- **WHAT YOU ARE ASKED TO DO**:
Set down exactly, and only, the lines from the one with "10W (53, 1543)" to the final line of the entries, both included.

- **RECORDS FOR THIS TASK**:
****

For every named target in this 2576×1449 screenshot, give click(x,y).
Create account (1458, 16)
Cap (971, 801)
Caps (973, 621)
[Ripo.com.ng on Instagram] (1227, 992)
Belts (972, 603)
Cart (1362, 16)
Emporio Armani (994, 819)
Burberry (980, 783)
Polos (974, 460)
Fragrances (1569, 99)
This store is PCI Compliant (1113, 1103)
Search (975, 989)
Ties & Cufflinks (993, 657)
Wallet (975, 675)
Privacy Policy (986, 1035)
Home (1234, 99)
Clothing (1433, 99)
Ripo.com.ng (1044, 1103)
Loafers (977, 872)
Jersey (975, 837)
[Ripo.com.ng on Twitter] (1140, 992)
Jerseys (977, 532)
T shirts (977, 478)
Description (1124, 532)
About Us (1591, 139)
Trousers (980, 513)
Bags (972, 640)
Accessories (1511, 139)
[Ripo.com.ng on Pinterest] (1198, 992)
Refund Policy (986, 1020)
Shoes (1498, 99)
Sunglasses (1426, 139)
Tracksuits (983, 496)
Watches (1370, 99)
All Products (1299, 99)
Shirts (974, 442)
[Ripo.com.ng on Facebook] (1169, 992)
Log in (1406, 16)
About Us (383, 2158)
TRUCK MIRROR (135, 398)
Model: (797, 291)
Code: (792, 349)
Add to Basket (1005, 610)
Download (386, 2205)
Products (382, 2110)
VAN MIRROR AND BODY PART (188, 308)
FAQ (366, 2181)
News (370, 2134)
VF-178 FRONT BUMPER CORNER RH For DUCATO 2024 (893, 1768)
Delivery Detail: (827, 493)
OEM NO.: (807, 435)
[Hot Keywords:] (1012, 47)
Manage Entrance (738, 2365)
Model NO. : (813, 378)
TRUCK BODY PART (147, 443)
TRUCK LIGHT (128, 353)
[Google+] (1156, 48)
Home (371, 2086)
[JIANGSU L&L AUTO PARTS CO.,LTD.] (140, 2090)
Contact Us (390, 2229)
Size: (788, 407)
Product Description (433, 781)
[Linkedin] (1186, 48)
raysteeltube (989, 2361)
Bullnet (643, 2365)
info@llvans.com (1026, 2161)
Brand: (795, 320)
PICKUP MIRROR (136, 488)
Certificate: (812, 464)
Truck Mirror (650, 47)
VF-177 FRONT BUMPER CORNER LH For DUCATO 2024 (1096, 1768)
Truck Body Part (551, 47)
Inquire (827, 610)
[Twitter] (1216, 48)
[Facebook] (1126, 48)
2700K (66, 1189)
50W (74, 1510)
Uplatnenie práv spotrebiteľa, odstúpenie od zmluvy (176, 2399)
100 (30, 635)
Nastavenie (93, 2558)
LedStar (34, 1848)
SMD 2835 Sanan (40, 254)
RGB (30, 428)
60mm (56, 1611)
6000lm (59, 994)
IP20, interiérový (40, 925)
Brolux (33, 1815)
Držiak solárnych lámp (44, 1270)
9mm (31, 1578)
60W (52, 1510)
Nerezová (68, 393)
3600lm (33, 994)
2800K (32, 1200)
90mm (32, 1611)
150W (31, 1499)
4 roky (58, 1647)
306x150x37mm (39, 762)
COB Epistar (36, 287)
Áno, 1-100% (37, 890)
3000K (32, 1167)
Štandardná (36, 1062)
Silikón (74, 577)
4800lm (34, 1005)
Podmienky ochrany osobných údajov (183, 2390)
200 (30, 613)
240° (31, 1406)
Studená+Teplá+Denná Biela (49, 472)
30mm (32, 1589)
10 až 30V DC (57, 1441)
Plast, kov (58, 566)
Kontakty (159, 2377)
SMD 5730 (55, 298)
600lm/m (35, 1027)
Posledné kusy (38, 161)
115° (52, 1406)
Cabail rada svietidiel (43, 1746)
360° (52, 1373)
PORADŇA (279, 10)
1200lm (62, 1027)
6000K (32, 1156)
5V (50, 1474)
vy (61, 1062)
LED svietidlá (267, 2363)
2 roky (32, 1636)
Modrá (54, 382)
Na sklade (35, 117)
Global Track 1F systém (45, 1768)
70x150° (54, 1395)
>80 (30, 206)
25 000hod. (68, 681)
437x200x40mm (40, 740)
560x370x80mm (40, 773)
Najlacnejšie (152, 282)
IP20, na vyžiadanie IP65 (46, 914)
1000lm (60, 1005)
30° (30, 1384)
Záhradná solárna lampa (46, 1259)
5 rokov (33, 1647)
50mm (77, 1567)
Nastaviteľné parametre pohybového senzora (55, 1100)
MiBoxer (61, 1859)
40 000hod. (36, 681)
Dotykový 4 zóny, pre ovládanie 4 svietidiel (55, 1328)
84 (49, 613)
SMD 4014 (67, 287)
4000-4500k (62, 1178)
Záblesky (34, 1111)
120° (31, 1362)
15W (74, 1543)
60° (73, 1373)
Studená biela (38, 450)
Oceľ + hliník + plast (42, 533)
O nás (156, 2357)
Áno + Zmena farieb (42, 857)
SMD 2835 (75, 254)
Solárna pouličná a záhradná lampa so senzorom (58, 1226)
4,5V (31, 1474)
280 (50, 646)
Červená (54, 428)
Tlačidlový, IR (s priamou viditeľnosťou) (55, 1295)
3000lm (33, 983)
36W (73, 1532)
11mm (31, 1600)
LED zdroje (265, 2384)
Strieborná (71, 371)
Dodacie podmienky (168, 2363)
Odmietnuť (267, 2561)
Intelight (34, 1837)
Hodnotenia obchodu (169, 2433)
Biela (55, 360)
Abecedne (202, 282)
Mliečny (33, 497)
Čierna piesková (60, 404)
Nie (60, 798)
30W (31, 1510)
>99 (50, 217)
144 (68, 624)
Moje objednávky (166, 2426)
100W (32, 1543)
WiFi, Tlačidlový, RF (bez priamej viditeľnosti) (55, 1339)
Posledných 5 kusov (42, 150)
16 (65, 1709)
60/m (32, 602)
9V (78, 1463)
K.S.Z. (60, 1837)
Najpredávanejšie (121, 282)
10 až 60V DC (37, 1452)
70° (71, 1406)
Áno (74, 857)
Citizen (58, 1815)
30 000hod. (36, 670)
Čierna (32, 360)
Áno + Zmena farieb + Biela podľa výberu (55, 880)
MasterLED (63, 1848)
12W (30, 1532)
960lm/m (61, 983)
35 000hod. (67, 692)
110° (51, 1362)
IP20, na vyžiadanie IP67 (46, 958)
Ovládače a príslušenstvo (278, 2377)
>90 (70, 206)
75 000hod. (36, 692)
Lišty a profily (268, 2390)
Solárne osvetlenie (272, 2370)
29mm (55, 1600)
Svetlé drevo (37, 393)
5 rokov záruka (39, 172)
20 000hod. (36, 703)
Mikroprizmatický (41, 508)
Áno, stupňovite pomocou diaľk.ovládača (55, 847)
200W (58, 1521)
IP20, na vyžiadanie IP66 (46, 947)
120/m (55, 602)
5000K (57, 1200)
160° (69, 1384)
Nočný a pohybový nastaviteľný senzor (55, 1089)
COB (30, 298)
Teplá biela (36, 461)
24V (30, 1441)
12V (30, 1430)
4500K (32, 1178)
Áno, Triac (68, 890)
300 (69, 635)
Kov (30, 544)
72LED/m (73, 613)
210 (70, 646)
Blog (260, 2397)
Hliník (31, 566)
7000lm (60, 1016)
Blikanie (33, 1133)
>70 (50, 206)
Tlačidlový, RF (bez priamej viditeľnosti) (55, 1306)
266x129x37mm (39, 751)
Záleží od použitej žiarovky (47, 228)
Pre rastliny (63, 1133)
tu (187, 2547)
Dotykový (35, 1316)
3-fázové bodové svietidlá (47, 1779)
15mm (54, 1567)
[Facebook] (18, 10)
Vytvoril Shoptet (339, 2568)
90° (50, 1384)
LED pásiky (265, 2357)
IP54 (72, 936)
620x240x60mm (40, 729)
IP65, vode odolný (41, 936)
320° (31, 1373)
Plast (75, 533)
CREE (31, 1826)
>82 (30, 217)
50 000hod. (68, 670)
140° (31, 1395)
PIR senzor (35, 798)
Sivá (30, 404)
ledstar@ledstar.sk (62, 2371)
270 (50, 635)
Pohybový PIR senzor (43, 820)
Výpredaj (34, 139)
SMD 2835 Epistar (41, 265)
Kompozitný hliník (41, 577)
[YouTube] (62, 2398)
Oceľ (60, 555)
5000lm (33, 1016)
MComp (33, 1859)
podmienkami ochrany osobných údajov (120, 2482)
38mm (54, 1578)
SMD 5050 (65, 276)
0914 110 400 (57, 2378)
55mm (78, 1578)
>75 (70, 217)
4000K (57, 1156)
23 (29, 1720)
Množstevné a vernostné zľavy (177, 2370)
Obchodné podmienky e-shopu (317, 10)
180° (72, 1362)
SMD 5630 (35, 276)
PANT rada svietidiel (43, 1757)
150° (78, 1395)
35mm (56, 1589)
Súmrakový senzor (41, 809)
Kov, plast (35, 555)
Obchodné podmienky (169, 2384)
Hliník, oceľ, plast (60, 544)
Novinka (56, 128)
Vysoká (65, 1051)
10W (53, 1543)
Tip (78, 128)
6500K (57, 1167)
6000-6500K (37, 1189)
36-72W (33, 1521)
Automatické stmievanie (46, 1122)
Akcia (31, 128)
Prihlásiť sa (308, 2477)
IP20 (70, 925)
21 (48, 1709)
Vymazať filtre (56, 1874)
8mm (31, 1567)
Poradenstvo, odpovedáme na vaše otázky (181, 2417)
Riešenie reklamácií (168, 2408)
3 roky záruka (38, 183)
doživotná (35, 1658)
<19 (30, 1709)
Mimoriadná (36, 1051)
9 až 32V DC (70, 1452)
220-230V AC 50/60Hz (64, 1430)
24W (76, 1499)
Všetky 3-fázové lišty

****

- **TASK SOLUTION**:
10W (53, 1543)
Tip (78, 128)
6500K (57, 1167)
6000-6500K (37, 1189)
36-72W (33, 1521)
Automatické stmievanie (46, 1122)
Akcia (31, 128)
Prihlásiť sa (308, 2477)
IP20 (70, 925)
21 (48, 1709)
Vymazať filtre (56, 1874)
8mm (31, 1567)
Poradenstvo, odpovedáme na vaše otázky (181, 2417)
Riešenie reklamácií (168, 2408)
3 roky záruka (38, 183)
doživotná (35, 1658)
<19 (30, 1709)
Mimoriadná (36, 1051)
9 až 32V DC (70, 1452)
220-230V AC 50/60Hz (64, 1430)
24W (76, 1499)
Všetky 3-fázové lišty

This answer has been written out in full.